Jak jeszcze można zmniejszać wpływ firmy na środowisko? W Polsce pierwsze, co nam się kojarzy z tym, w jaki sposób obciąć emisję, to zmienić swoje źródło zasilania w energię i jest to dobry krok. Chociaż ja personalnie nie zaczynałbym właśnie od niego – radzi Bartosz Silczak. Najpierw powinniśmy przeanalizować nasz cykl wytwórczy, a następnie spojrzeć na to, czy możemy w jakiś sposób zoptymalizować ten proces. Jest to prawdopodobnie najtańszy i najszybszy sposób zainicjowania działań prośrodowiskowych, który w dalszych krokach można poprzeć inwestycjami.
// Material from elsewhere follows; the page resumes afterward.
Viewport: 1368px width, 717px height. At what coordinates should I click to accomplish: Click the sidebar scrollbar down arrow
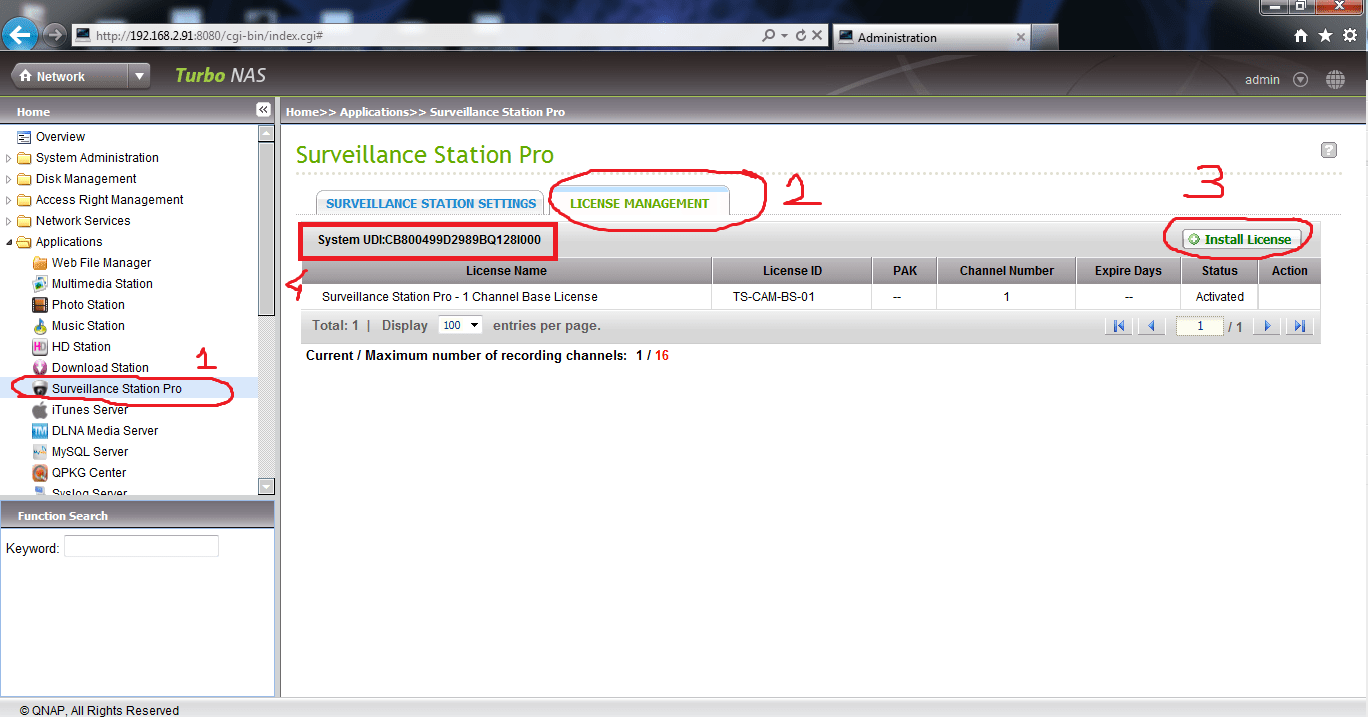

Finansowanie projektów proekologicznych
Jesteśmy w procesie transformacji całej gospodarki w kierunku niskoemisyjnej, bardziej wydajnej, mniej zasobochłonnej. W związku z tym banki bardzo chętnie chcą takie inicjatywy sfinansować – zapewnia Bartosz Silczak z Banku Gospodarstwa Krajowego. Istnieje szerokie portfolio produktów, które mogą przysłużyć się przedsiębiorstwom do przeprowadzenia transformacji energetycznej. Są to kredyty technologiczne, ekologiczne czy program InvestEU, w ramach którego finansowana jest m.in. zrównoważona infrastruktura.
Poza kolejnymi programami finansowania inwestycji takimi jak „Czyste Powietrze” czy „Mój Prąd”, istnieją także bardziej wyspecjalizowane narzędzia. Jednym z nich są tzw. „Zielone obligacje” dostępne dla dużych przedsiębiorstw, które działają na rynku publicznym. Środki pozyskane ze sprzedaży takich dokumentów dłużnych mogą być wykorzystane wyłącznie na cele prośrodowiskowe, a emitent jest z nich rozliczany. Artur Stawiarski z E.ON Polska wspomina także o możliwości wsparcia typu feed-in-tariffs czy feed-in-premiums. Oba programy są narzędziami rządowymi, które promują rozwój nowych projektów OZE i energii z nich sprzedawanej.
Rozmowa dotycząca prośrodowiskowych celów firm, obniżania ich śladu węglowego oraz źródeł finansowania ekologicznych inicjatyw kończy tegoroczny cykl podcastów E.ON Talks.